Rev. Danie and Catholic, Anglican, Lutheran and United Church faith leaders call for strong action to preserve existing affordable housing and to double the supply in a decade

Three bishops, a United Church regional leader and Rev. Danie have signed a letter that calls for major provincial efforts to preserve existing affordable housing, to protect tenants, and to fund a huge increase in the number of non-profit and co-op housing units in Ontario.

The letter, drafted by our affordable housing team, has been signed by Rev. Douglas Crosby, Bishop of the Roman Catholic Diocese of Hamilton, top left; Rev. Danie; Rev. Mark Laird, bottom left, Executive Minister of three southwestern Ontario Regional Councils of the United Church of Canada; Rev. Carla Blakely, Bishop of the Eastern Synod of the Evangelical Lutheran Church in Canada; and Rev. Dr. Susan Bell, Bishop of the Anglican Diocese of Niagara, bottom right. Each of these geographic jurisdictions includes Hamilton, among many other municipalities.

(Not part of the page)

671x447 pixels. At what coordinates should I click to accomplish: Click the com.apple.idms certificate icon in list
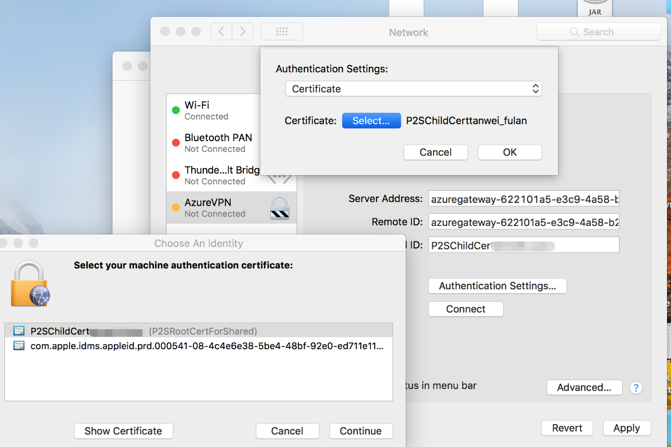point(19,345)
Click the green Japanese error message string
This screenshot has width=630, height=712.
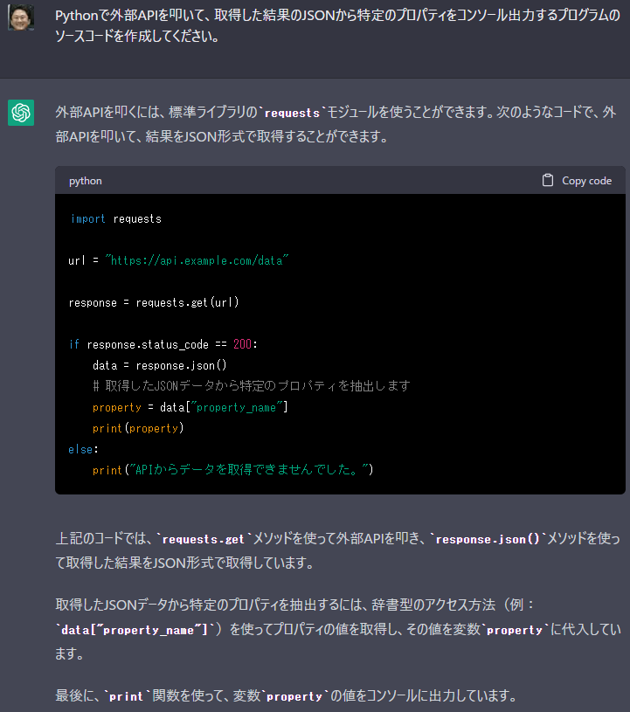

The letter described as “a moral crisis” the lack of affordability and increasing precariousness faced by rising numbers of Ontarians. It calls on all candidates in this election to commit to urgent, specific steps to solve it. Too often, calls for action are vague. The intent with the letter is to make specific proposals that housing experts, researchers, advocacy organizations and those with lived experience with today’s rental housing market insist are needed. These include an end to the leeway landlords currently enjoy to impose unlimited rent increases whenever rental units change tenancies, stronger protections from no-fault evictions, and funding to double in a decade the roughly 350,000 non-profit affordable housing units in Ontario.

“The task of building the needed new housing and preventing further losses of affordable housing units cannot be postponed,” the letter says. Without such significant efforts, we will never solve homelessness and will leave more than 800,000 households in Ontario suffering with the stress of being obliged to pay soaring rents, leaving them unable to cover other necessities, and the constant worry of losing their home, leaving them drained, year after year.